PROVIDED PASSAGE:
========================================================================

GPSBench: Evaluating Geospatial LLM Reasoning

Updated 4 July 2026

The paper introduces GPSBench, a benchmark assessing whether LLMs understand GPS coordinates as objects for geospatial reasoning rather than relying solely on memorized facts.
It comprises 57,800 samples over 17 tasks across two tracks—Pure GPS for geometric operations and Applied for integrating real-world geographic knowledge.
Empirical results reveal a mean gap of 9.9 points between applied (67.7%) and pure coordinate tasks (57.8%), highlighting challenges in precise geodetic computing.

Searching arXiv for the GPSBench paper and closely related benchmark-suite references. GPSBench is a benchmark for evaluating whether LLMs understand GPS coordinates as objects of geospatial reasoning rather than merely as triggers for surface-level geographic recall. It was introduced as a dataset of 57,800 samples across 17 tasks spanning geometric coordinate operations and reasoning that integrates coordinates with world knowledge, with the stated aim of separating intrinsic coordinate competence from tool-assisted performance (Truong et al., 18 Feb 2026). The benchmark is organized around two tracks—Pure GPS Track and Applied Track—and is motivated by the claim that applications in navigation, robotics, and mapping require robust reasoning over real-world coordinates, while such capability had remained underexplored in LLM evaluation (Truong et al., 18 Feb 2026).

1. Definition and benchmark scope

GPSBench is designed to answer a specific question: whether LLMs “actually understand GPS coordinates,” or whether their apparent competence is primarily a byproduct of geographic facts and generic arithmetic heuristics. The benchmark therefore distinguishes between tasks that require no external world knowledge and tasks that require integrating coordinates with real geography. In the benchmark’s terminology, the Pure GPS Track contains 9 tasks focused on coordinate operations and geometric reasoning, with no need for world knowledge, whereas the Applied Track contains 8 tasks that require integrating coordinates with real geographic knowledge, such as mapping a coordinate to a city or reasoning about continent and country relations (Truong et al., 18 Feb 2026).

========================================================================

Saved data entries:
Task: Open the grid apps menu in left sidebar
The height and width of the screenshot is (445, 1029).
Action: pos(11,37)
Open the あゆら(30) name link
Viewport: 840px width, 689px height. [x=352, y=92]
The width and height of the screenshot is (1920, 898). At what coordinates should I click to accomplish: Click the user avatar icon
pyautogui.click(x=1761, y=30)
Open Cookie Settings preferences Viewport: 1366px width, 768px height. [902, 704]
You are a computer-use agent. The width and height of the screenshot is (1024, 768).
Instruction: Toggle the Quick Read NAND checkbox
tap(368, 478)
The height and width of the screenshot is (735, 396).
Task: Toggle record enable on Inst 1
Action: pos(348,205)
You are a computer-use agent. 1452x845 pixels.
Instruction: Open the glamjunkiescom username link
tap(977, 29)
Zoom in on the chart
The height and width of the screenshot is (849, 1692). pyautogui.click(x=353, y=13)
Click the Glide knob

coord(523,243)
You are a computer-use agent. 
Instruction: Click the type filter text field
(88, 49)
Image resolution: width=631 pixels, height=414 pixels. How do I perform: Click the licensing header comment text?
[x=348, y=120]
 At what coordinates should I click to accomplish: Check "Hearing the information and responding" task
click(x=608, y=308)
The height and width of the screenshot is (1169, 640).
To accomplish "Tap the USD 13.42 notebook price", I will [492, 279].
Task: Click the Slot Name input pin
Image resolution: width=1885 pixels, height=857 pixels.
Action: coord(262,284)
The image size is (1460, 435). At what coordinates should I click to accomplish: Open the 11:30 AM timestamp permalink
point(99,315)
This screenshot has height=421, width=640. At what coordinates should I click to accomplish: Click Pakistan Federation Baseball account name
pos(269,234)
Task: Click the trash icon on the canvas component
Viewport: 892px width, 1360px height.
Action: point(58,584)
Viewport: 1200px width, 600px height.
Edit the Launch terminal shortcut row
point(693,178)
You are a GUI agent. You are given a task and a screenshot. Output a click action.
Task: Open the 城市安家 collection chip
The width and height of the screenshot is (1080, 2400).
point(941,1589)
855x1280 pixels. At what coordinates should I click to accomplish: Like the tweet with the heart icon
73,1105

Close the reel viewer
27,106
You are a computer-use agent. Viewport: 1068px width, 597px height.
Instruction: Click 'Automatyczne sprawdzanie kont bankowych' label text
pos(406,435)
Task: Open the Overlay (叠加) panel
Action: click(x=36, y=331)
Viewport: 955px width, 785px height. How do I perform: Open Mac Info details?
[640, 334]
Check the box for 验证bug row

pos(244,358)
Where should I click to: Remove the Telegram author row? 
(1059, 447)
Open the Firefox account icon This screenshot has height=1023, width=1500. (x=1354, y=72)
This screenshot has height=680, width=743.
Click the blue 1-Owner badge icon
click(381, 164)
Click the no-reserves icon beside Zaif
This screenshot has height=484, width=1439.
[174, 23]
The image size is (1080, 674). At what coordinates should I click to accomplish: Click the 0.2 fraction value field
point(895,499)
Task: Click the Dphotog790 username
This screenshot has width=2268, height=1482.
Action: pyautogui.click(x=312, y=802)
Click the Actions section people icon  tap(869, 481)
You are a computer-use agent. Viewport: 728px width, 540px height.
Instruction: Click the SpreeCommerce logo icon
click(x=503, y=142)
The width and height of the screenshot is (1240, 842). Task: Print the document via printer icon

========================================================================

ACTIVITY 1:
Rewrite the paragraph of the GPSBench article beginning "GPSBench is designed to answer a specific question" as a short bulleted list that keeps its main facts.
ACTIVITY 2:
Carry the GPSBench article forward from the end of its definition and scope section.
The entries are separate material from the GPSBench article.

WRITTEN RESPONSE 1:
- Aim: determine whether LLMs actually understand GPS coordinates, or whether their apparent competence comes mainly from geographic facts and generic arithmetic heuristics.
- Approach: separate tasks that need no external world knowledge from tasks that integrate coordinates with real geography.
- Pure GPS Track: 9 tasks on coordinate operations and geometric reasoning, with no world knowledge required.
- Applied Track: 8 tasks that combine coordinates with real geographic knowledge, such as mapping a coordinate to a city or reasoning about continent and country relations.
- Source: Truong et al., 18 Feb 2026.

WRITTEN RESPONSE 2:
This separation is central to the benchmark’s interpretation. It rejects the common conflation of coordinate manipulation with geographic understanding. The paper’s framing implies that geospatial competence is not monolithic: exact coordinate operations, coordinate-to-place grounding, and broader spatial inference may behave differently under evaluation. GPSBench operationalizes that distinction by combining spherical geodesy, coordinate-to-place mapping, and real-world spatial reasoning within a single benchmark structure (Truong et al., 18 Feb 2026).

2. Dataset composition and task taxonomy

GPSBench contains 57,800 samples across 17 tasks, with 3,400 samples for each task and a 60% train / 10% dev / 30% test split. It is built from GeoNames, and the final benchmark covers 18,196 unique locations across six continents (Truong et al., 18 Feb 2026).

The benchmark organizes its task design using the classic landmark–route–survey taxonomy from spatial cognition and adds a geometric category as a control. The four reasoning types are:

Landmark (L): recognizing places from coordinates.
Route (R): reasoning about paths or sequences.
Survey (S): map-like global spatial reasoning.
Geometric (G): pure coordinate computation (Truong et al., 18 Feb 2026).

The task inventory spans both mathematical and applied geospatial problems. The Pure GPS side includes Format conversion, Coordinate transformation, Distance calculation, Bearing computation, Coordinate interpolation along a great-circle path, Polygon area / perimeter, Bounding box, Route geometry simplification, and Relative position. The Applied side includes Place association, Name disambiguation, Relative position between cities, Proximity, Route analysis, Spatial patterns / outlier detection, Boundary analysis, and Terrain classification (Truong et al., 18 Feb 2026).

A concise summary of the dataset structure is given below.

Component	Specification
Total size	57,800 samples
Tracks	Pure GPS Track (9 tasks), Applied Track (8 tasks)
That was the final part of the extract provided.